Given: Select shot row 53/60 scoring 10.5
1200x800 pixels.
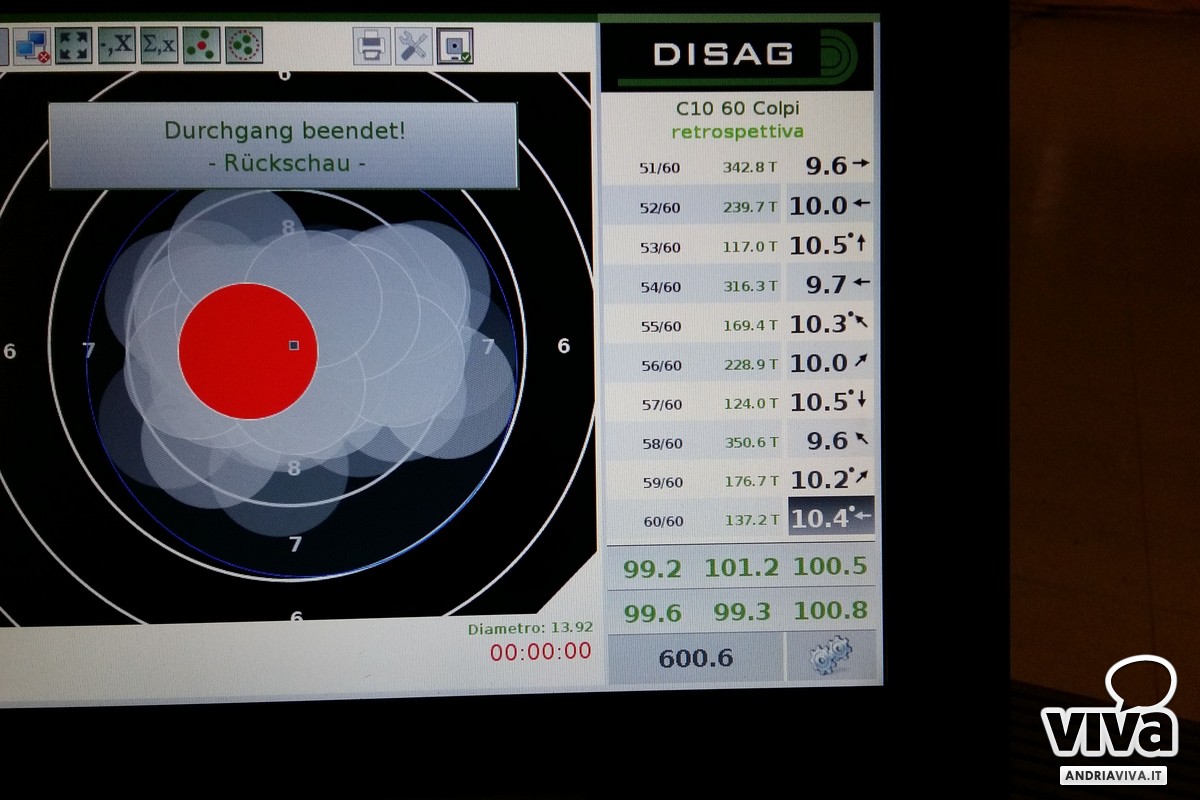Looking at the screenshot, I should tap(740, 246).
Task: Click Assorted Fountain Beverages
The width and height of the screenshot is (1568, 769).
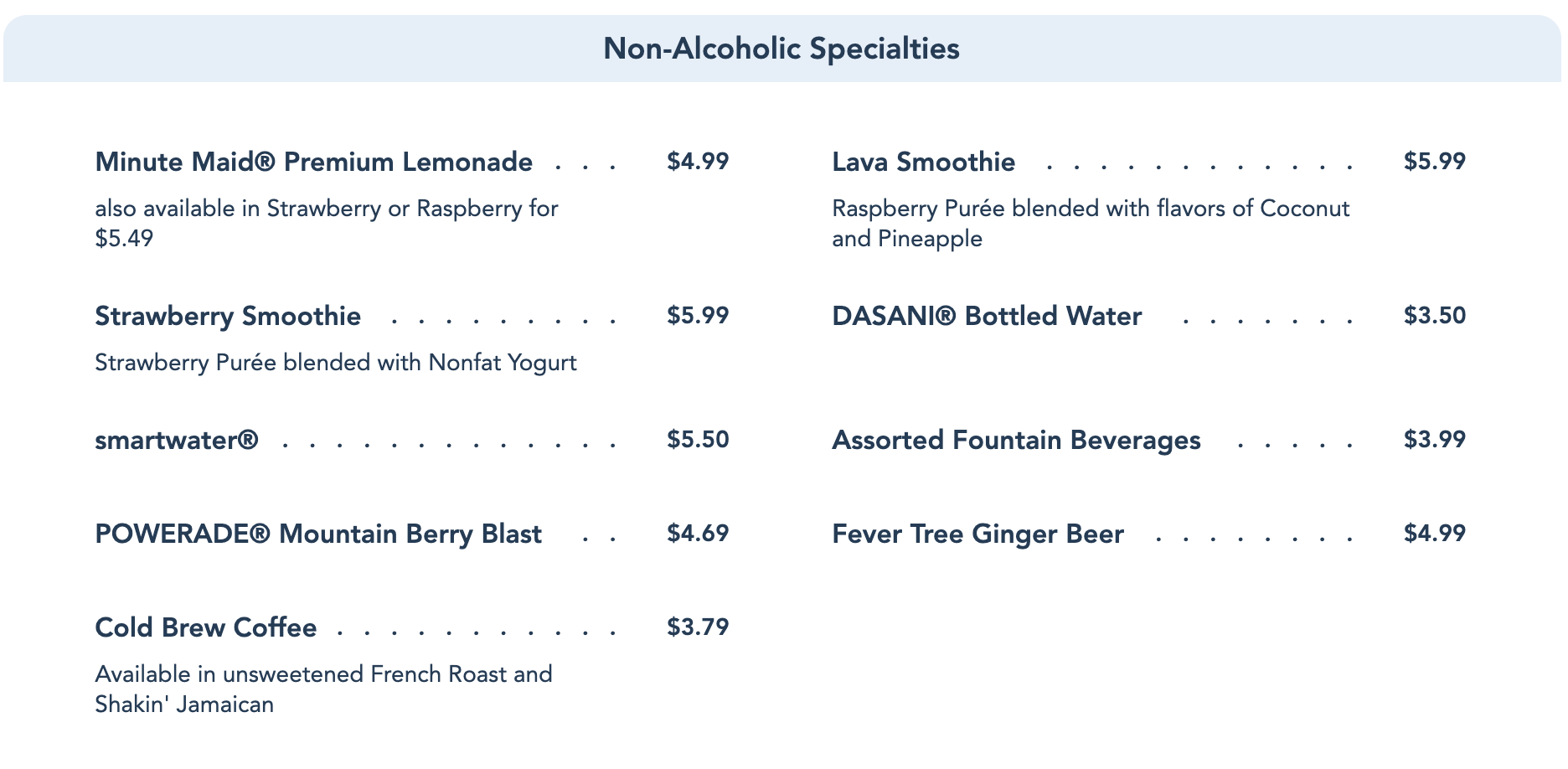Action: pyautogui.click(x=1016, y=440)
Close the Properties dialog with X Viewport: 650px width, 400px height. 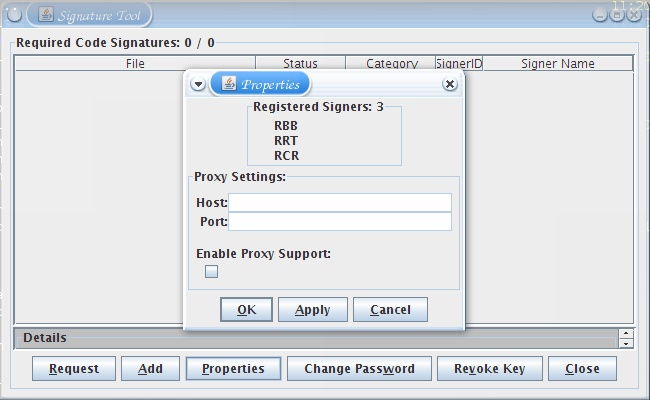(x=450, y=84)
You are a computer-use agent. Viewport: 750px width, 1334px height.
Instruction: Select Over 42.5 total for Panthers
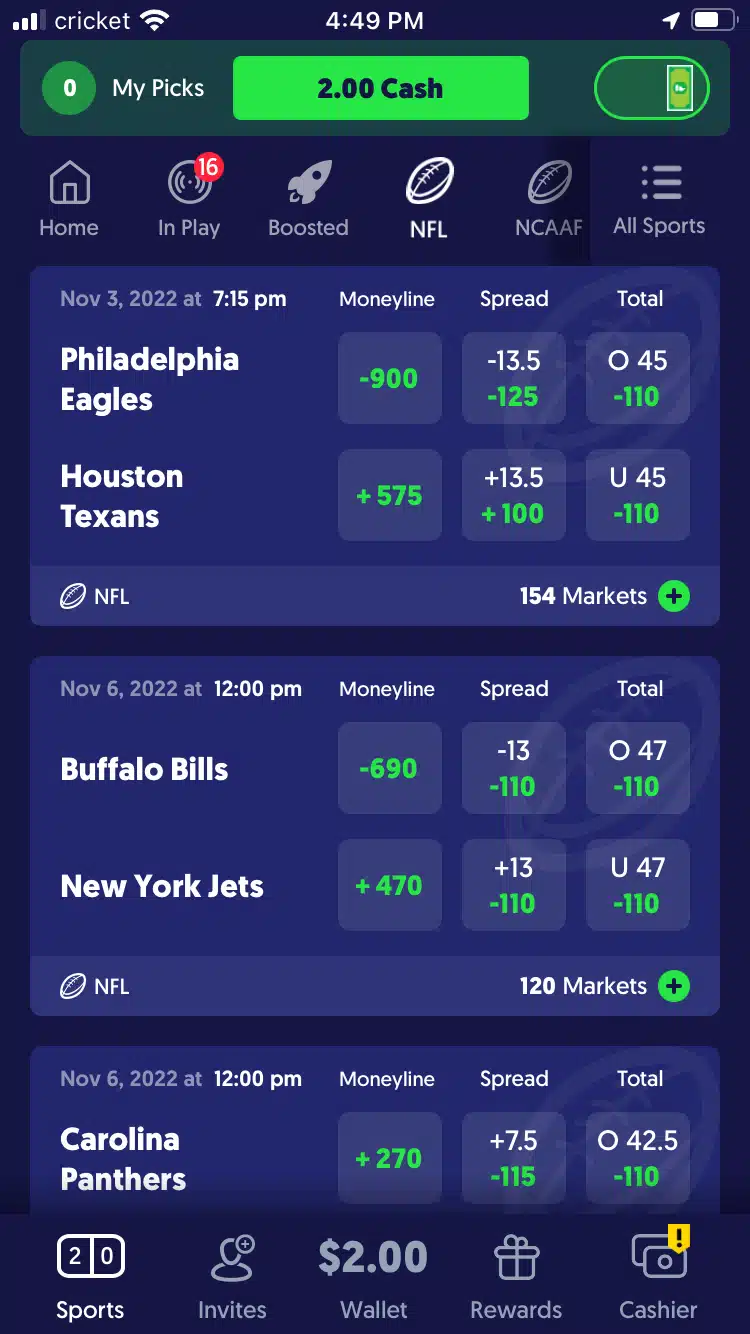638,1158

_Exercise task:_
Locate every line in the entries above that contains the word "Select" and copy each of those lines in full.

_Result:_
Given: Select shot row 53/60 scoring 10.5
Instruction: Select Over 42.5 total for Panthers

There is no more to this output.